## To-do item
Return every line of the records below word for word, without any changes.

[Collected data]
..........

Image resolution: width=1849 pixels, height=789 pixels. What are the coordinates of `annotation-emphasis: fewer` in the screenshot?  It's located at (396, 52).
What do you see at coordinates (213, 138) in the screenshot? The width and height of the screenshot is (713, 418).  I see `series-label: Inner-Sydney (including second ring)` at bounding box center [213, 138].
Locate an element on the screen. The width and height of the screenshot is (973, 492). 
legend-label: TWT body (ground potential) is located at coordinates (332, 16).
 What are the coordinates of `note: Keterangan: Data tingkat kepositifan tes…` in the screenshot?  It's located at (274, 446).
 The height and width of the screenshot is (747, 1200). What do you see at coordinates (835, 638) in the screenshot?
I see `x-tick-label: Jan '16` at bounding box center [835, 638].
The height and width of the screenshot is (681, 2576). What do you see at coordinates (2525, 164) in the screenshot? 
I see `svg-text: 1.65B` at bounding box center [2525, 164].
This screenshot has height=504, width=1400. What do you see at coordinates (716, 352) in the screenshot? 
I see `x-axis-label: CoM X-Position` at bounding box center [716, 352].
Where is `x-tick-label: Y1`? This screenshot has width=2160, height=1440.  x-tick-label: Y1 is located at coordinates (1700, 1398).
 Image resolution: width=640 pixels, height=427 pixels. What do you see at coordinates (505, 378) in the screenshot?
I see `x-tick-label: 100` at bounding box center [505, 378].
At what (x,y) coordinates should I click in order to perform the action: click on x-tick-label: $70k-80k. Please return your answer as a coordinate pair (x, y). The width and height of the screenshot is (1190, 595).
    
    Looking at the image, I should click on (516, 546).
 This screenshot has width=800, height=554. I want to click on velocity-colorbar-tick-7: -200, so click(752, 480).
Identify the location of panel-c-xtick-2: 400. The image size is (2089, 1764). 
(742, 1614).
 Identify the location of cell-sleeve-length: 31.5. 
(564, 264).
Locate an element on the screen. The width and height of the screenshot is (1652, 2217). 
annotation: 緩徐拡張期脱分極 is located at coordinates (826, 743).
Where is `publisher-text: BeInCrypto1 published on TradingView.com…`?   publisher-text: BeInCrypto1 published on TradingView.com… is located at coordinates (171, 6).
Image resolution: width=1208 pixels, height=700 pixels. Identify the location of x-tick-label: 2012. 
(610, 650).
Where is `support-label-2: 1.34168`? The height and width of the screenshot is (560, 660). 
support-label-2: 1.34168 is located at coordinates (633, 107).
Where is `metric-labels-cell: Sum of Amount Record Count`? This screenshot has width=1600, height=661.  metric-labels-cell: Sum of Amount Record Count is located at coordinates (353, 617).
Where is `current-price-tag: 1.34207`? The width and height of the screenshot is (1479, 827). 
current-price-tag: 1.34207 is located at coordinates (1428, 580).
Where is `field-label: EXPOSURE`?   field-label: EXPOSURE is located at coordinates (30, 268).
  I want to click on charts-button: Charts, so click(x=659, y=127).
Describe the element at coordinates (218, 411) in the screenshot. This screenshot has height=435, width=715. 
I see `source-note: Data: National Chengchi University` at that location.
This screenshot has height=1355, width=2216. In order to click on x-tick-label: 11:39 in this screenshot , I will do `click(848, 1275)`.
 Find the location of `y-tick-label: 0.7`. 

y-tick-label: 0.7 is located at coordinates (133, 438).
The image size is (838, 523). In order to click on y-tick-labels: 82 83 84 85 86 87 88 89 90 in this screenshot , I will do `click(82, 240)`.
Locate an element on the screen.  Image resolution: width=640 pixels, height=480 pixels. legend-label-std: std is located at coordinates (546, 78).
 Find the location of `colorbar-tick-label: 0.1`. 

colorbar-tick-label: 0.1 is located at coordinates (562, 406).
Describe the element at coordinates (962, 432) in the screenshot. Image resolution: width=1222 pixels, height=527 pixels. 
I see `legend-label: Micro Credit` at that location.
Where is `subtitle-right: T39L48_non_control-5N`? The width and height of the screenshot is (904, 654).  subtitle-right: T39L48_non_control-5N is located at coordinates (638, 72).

..........

## Written answer
Image resolution: width=1849 pixels, height=789 pixels. What are the coordinates of `annotation-emphasis: fewer` in the screenshot?  It's located at (396, 52).
What do you see at coordinates (213, 138) in the screenshot? The width and height of the screenshot is (713, 418).  I see `series-label: Inner-Sydney (including second ring)` at bounding box center [213, 138].
Locate an element on the screen. The width and height of the screenshot is (973, 492). 
legend-label: TWT body (ground potential) is located at coordinates (332, 16).
 What are the coordinates of `note: Keterangan: Data tingkat kepositifan tes…` in the screenshot?  It's located at (274, 446).
 The height and width of the screenshot is (747, 1200). What do you see at coordinates (835, 638) in the screenshot?
I see `x-tick-label: Jan '16` at bounding box center [835, 638].
The height and width of the screenshot is (681, 2576). What do you see at coordinates (2525, 164) in the screenshot? 
I see `svg-text: 1.65B` at bounding box center [2525, 164].
This screenshot has height=504, width=1400. What do you see at coordinates (716, 352) in the screenshot? 
I see `x-axis-label: CoM X-Position` at bounding box center [716, 352].
Where is `x-tick-label: Y1`? This screenshot has width=2160, height=1440.  x-tick-label: Y1 is located at coordinates (1700, 1398).
 Image resolution: width=640 pixels, height=427 pixels. What do you see at coordinates (505, 378) in the screenshot?
I see `x-tick-label: 100` at bounding box center [505, 378].
At what (x,y) coordinates should I click in order to perform the action: click on x-tick-label: $70k-80k. Please return your answer as a coordinate pair (x, y). The width and height of the screenshot is (1190, 595).
    
    Looking at the image, I should click on (516, 546).
 This screenshot has width=800, height=554. I want to click on velocity-colorbar-tick-7: -200, so click(752, 480).
Identify the location of panel-c-xtick-2: 400. The image size is (2089, 1764). 
(742, 1614).
 Identify the location of cell-sleeve-length: 31.5. 
(564, 264).
Locate an element on the screen. The width and height of the screenshot is (1652, 2217). 
annotation: 緩徐拡張期脱分極 is located at coordinates (826, 743).
Where is `publisher-text: BeInCrypto1 published on TradingView.com…`?   publisher-text: BeInCrypto1 published on TradingView.com… is located at coordinates (171, 6).
Image resolution: width=1208 pixels, height=700 pixels. Identify the location of x-tick-label: 2012. 
(610, 650).
Where is `support-label-2: 1.34168`? The height and width of the screenshot is (560, 660). 
support-label-2: 1.34168 is located at coordinates (633, 107).
Where is `metric-labels-cell: Sum of Amount Record Count`? This screenshot has width=1600, height=661.  metric-labels-cell: Sum of Amount Record Count is located at coordinates (353, 617).
Where is `current-price-tag: 1.34207`? The width and height of the screenshot is (1479, 827). 
current-price-tag: 1.34207 is located at coordinates (1428, 580).
Where is `field-label: EXPOSURE`?   field-label: EXPOSURE is located at coordinates (30, 268).
  I want to click on charts-button: Charts, so click(x=659, y=127).
Describe the element at coordinates (218, 411) in the screenshot. This screenshot has height=435, width=715. 
I see `source-note: Data: National Chengchi University` at that location.
This screenshot has height=1355, width=2216. In order to click on x-tick-label: 11:39 in this screenshot , I will do `click(848, 1275)`.
 Find the location of `y-tick-label: 0.7`. 

y-tick-label: 0.7 is located at coordinates (133, 438).
The image size is (838, 523). In order to click on y-tick-labels: 82 83 84 85 86 87 88 89 90 in this screenshot , I will do `click(82, 240)`.
Locate an element on the screen.  Image resolution: width=640 pixels, height=480 pixels. legend-label-std: std is located at coordinates (546, 78).
 Find the location of `colorbar-tick-label: 0.1`. 

colorbar-tick-label: 0.1 is located at coordinates (562, 406).
Describe the element at coordinates (962, 432) in the screenshot. Image resolution: width=1222 pixels, height=527 pixels. 
I see `legend-label: Micro Credit` at that location.
Where is `subtitle-right: T39L48_non_control-5N`? The width and height of the screenshot is (904, 654).  subtitle-right: T39L48_non_control-5N is located at coordinates (638, 72).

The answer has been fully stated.